ABOUT THIS TASK
Among the lines of the material below, how many carry the word "原來消失的病人成為了怪物"? Only the number is wanted.

EXERCISE INPUTS
◇ ◇ ◇ ◇ ◇ ◇ ◇
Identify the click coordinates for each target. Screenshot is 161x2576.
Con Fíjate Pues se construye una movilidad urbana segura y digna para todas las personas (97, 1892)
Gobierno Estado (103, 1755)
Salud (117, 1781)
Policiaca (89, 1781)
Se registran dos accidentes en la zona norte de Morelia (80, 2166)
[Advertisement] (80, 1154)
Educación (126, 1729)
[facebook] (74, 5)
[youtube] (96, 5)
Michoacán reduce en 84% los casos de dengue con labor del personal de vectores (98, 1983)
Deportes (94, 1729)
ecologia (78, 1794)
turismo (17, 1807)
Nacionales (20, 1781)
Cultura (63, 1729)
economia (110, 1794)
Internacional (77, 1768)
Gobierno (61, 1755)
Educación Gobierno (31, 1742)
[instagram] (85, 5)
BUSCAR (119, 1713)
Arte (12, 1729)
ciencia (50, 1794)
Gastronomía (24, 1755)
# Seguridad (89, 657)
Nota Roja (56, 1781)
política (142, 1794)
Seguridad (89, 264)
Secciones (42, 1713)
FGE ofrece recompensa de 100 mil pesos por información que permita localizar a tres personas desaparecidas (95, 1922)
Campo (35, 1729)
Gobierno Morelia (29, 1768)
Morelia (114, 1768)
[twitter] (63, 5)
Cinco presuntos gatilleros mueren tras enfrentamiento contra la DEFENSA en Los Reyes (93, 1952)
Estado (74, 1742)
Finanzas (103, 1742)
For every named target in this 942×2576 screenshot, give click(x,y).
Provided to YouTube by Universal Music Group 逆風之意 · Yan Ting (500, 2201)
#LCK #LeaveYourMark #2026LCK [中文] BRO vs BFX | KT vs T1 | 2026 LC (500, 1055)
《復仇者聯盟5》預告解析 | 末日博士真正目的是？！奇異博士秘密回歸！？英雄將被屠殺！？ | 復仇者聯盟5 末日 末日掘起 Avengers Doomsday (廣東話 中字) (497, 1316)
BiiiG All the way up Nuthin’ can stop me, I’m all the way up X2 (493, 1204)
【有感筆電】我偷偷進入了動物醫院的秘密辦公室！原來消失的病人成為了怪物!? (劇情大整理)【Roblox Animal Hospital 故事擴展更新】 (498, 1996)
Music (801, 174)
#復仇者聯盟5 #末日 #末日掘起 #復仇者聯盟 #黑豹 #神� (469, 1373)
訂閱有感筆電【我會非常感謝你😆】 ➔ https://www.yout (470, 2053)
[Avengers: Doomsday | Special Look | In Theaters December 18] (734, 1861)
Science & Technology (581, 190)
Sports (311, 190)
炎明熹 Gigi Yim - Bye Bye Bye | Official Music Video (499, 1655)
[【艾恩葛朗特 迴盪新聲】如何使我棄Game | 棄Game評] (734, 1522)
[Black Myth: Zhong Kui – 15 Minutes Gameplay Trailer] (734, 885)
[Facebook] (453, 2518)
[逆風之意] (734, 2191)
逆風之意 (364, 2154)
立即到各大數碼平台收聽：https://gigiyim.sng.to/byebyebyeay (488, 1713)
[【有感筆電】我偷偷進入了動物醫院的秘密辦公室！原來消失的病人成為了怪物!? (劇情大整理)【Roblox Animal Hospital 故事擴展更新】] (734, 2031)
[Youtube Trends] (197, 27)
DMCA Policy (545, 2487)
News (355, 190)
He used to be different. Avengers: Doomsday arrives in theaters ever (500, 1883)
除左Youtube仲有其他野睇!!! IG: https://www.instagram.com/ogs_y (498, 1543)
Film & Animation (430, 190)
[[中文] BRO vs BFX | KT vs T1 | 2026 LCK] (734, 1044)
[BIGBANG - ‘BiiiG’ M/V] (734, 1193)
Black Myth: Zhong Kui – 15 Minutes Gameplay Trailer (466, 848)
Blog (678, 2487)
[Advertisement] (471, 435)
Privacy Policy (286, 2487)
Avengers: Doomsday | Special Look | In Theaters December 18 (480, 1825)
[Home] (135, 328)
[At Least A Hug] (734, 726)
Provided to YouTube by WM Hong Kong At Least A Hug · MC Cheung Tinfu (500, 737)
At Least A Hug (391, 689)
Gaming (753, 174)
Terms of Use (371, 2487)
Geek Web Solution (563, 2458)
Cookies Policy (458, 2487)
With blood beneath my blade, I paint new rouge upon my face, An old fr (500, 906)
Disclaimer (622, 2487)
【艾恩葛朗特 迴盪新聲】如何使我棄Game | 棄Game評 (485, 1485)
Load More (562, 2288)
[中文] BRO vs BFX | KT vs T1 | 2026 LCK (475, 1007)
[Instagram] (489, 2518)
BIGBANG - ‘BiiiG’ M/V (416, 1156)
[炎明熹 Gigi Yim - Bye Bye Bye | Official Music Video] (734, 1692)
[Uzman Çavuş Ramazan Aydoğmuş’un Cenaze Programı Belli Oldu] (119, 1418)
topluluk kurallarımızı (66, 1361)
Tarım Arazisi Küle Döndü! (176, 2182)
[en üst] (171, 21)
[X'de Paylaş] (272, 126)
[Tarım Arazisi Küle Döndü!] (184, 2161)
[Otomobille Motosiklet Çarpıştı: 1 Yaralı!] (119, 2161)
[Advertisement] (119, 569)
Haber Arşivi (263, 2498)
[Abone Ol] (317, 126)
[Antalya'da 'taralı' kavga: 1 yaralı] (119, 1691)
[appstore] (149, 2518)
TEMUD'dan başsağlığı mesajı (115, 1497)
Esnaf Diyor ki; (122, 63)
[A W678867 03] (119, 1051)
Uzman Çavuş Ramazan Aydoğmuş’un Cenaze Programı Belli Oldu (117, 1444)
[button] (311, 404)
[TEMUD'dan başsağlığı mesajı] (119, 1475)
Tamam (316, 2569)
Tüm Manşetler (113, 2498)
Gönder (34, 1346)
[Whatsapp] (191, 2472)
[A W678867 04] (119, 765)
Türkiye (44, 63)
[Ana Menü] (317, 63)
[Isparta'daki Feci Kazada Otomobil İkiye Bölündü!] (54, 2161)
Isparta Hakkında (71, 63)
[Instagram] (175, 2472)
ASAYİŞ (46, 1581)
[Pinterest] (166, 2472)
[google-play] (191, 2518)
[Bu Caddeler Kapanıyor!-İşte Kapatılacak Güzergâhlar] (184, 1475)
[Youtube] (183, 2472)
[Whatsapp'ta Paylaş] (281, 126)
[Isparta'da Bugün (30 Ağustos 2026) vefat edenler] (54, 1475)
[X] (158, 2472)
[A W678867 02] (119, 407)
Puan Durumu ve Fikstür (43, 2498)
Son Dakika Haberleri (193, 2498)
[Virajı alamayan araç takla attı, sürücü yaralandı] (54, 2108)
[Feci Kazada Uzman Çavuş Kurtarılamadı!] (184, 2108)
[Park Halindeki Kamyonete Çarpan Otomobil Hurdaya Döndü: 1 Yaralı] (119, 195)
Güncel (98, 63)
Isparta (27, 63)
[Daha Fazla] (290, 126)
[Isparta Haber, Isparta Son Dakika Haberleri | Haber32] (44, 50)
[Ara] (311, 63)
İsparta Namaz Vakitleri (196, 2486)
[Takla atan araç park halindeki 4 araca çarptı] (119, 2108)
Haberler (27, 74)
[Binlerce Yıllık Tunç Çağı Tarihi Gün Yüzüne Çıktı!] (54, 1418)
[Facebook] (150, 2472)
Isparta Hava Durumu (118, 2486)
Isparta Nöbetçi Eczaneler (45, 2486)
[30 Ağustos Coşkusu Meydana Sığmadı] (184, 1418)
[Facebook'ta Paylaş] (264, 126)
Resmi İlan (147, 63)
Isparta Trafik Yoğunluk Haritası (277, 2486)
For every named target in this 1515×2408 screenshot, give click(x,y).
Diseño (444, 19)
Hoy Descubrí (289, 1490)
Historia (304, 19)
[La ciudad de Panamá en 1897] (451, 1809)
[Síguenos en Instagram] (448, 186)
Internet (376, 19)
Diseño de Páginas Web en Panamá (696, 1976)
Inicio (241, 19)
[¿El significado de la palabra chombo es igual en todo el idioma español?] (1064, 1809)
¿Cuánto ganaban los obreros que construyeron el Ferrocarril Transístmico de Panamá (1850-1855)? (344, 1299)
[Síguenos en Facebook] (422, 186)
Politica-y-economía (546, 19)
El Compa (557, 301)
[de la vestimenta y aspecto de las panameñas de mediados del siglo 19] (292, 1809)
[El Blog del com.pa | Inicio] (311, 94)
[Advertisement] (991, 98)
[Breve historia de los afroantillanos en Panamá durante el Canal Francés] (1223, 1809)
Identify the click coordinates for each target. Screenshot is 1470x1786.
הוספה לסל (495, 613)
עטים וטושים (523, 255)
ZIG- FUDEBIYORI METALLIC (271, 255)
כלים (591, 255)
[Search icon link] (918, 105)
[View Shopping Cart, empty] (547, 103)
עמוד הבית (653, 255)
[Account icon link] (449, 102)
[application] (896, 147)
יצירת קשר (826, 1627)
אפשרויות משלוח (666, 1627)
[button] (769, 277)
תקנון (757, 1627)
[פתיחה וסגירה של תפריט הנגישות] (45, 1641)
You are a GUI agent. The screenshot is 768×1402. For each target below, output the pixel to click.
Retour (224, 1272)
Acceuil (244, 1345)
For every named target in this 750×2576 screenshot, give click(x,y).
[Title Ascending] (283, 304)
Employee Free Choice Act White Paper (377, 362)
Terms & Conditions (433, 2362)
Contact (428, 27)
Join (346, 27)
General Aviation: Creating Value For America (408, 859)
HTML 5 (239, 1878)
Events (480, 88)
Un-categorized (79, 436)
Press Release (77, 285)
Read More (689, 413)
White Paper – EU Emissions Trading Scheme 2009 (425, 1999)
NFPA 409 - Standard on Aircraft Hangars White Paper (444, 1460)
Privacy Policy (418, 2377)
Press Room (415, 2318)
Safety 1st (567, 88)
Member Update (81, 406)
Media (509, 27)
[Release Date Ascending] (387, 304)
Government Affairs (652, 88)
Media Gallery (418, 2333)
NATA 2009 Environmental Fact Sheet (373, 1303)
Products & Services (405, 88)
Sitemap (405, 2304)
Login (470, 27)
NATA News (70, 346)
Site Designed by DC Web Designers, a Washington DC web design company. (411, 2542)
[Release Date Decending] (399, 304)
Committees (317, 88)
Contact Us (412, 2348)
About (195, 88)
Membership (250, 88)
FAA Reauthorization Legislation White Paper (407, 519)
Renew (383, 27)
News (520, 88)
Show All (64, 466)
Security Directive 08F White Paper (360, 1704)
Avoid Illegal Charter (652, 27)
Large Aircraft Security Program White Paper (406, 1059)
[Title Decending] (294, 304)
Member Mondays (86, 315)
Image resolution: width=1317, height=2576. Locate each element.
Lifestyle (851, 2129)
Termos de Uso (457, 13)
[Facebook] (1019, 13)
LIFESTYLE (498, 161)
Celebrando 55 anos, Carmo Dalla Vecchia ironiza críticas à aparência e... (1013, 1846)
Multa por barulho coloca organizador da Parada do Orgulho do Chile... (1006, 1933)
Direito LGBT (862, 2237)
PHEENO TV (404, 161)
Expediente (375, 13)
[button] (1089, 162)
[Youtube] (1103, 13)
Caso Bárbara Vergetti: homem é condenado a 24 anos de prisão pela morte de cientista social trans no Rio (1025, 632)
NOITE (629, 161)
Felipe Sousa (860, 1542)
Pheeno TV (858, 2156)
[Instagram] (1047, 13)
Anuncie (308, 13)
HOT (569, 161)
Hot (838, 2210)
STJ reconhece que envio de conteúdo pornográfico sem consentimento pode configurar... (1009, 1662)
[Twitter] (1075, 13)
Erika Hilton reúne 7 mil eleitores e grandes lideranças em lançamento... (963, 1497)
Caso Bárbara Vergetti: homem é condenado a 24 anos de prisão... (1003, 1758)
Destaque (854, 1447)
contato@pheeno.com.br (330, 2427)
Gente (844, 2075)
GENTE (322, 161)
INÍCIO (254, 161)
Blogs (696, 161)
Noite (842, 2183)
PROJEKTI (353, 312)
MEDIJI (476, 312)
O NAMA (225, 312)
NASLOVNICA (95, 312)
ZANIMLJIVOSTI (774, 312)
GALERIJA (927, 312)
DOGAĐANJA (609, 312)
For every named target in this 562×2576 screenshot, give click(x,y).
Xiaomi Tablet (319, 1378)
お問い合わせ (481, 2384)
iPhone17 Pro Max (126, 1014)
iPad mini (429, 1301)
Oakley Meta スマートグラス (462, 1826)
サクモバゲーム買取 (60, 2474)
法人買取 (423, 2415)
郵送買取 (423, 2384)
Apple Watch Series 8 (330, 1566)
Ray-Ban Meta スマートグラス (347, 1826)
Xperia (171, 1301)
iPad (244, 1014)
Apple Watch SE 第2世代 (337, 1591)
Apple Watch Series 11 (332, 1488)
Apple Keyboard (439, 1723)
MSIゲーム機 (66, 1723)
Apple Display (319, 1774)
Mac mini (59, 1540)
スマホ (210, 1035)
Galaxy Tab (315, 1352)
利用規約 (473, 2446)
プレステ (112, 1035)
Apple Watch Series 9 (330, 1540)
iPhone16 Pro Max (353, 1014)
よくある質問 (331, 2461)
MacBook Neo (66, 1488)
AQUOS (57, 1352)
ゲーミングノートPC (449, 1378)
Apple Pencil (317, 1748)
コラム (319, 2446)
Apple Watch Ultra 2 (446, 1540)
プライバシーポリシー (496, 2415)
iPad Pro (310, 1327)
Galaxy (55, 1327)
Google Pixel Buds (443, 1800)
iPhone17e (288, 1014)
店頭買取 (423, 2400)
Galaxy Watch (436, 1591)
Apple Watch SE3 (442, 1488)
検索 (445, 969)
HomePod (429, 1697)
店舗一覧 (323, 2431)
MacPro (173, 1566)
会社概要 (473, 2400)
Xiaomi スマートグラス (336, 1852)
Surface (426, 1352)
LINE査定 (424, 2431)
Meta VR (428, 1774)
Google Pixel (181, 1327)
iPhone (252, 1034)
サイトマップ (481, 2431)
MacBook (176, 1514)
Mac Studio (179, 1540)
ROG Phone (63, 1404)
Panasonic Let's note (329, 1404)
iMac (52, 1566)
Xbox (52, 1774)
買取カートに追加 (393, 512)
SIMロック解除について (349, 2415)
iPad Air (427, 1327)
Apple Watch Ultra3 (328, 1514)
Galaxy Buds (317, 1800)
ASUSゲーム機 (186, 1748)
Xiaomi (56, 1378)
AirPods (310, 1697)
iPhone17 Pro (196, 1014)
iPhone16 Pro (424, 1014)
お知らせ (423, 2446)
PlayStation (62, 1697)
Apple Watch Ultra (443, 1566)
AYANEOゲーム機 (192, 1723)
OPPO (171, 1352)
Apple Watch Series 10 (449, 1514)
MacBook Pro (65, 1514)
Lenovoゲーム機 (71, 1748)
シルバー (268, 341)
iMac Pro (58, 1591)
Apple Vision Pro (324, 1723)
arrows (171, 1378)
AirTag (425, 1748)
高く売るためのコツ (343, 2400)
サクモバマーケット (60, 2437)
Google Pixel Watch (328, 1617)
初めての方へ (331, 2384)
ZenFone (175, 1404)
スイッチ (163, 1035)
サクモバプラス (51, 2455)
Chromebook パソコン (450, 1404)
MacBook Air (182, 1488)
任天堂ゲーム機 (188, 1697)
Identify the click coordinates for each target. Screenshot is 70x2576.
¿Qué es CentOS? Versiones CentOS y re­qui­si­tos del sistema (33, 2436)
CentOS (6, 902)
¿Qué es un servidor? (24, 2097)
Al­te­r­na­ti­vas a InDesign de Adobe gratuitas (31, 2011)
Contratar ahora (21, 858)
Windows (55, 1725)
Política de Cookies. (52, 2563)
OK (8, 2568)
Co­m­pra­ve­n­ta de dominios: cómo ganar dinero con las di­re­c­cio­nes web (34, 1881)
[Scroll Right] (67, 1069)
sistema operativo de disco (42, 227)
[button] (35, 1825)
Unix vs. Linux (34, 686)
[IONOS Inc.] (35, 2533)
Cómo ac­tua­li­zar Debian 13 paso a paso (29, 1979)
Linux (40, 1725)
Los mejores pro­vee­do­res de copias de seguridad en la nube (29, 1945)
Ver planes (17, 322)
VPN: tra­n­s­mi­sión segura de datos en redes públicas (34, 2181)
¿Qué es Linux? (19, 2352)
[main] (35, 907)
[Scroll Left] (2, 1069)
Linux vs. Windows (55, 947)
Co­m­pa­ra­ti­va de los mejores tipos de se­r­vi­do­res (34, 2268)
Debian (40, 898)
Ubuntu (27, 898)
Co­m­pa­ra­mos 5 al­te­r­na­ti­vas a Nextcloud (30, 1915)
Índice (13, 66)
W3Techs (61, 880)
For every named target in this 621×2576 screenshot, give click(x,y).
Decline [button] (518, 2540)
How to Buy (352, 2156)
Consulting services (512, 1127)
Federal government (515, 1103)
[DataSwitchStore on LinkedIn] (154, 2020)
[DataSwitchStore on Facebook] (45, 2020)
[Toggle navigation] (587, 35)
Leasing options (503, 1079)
◇ ◇ ◇ ◇ ◇ ◇ ◇
RESULT OF THIS EXERCISE
2